# Widcome Social Club,Bath



## oldscrote (Feb 11, 2013)

Widcome Club was housed in a 60s purpose built building of considerable ugliness.Last year it was decided that the property needed £500000 spent on repairs and refurbishment so the decision was taken to close and demolish the existing building and rebuild with a new club house and multi function performance space whilst utilising part of the site for retail and student accommodation to offset the cost of the rebuild.No internals on this one.The rebuild is due for completion by early 2014.
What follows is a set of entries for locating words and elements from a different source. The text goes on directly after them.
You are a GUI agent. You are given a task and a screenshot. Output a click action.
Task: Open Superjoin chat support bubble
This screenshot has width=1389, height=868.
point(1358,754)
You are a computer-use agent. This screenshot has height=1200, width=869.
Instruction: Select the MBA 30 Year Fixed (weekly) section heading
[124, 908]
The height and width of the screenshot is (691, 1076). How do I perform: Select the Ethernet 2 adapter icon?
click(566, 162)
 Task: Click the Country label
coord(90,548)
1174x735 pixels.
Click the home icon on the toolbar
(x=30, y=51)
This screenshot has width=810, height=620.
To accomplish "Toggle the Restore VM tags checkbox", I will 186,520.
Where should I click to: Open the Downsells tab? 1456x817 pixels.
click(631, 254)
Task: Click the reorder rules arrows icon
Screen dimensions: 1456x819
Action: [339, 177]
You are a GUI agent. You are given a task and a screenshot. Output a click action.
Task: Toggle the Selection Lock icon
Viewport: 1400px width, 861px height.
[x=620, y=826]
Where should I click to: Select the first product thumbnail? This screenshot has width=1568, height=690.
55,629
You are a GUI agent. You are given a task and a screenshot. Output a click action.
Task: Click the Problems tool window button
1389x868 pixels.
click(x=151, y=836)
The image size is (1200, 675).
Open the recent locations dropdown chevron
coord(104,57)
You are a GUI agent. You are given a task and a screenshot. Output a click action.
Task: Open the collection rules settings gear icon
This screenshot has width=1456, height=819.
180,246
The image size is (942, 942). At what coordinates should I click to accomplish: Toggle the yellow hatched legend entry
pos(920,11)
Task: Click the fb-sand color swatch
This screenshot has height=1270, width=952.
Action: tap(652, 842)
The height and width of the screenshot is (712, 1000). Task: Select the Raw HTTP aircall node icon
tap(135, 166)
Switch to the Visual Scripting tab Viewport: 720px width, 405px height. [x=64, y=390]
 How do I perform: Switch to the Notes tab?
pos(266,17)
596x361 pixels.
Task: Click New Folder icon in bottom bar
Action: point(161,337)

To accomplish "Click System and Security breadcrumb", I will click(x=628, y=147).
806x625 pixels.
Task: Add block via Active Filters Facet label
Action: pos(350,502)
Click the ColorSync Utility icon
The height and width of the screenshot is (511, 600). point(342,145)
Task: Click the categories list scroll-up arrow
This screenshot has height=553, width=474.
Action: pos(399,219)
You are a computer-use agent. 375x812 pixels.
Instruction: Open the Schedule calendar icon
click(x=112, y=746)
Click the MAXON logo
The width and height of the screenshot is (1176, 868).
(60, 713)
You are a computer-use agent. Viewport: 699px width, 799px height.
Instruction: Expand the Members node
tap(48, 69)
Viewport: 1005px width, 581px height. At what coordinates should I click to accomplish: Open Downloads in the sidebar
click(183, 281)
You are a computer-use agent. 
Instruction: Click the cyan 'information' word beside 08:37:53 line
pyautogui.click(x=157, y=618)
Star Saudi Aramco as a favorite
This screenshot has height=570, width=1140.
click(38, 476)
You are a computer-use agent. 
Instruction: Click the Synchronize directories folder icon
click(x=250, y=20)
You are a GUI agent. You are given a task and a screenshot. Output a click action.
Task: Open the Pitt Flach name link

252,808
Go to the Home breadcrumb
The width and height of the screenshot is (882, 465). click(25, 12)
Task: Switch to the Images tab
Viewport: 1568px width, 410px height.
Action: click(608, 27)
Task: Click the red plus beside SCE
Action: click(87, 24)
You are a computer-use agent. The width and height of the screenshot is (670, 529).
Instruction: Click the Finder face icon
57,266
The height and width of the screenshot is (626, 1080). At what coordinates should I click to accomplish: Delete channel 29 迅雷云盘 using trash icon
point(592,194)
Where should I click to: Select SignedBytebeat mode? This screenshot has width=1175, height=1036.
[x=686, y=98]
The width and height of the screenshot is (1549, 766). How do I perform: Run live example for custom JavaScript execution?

After closure it was decided to use the building as a street art venue and the following photos show what happened.
The artists involved were Bradley Mcmath,Mr Riks,Tomo. and Mr Deanz,Also involved were the kids from the local primary school,









































And last but not least.......Spot the dog giving critical acclaim to the masterpiece


----------



## Silent Hill (Feb 11, 2013)

Some nice street art there mate. Shame you couldn't get inside though


----------



## night crawler (Feb 11, 2013)

Very nice apart from the stencle stuff at the bottom


----------



## krela (Feb 11, 2013)

Mr Deamz, not deanz.


----------



## rectory-rat (Feb 11, 2013)

Loving some of the graff art on there, thanks for sharing 

~RR


----------



## rambling rose (Feb 12, 2013)

Budding Banksys in the making, pity they are pulling it down! Thanks for sharing


----------



## flyboys90 (Feb 13, 2013)

Thats really great street art it brightens up an ugly building.


----------



## demon-pap (Feb 18, 2013)

very nice, love the night in armour laying down, awesome lol.


----------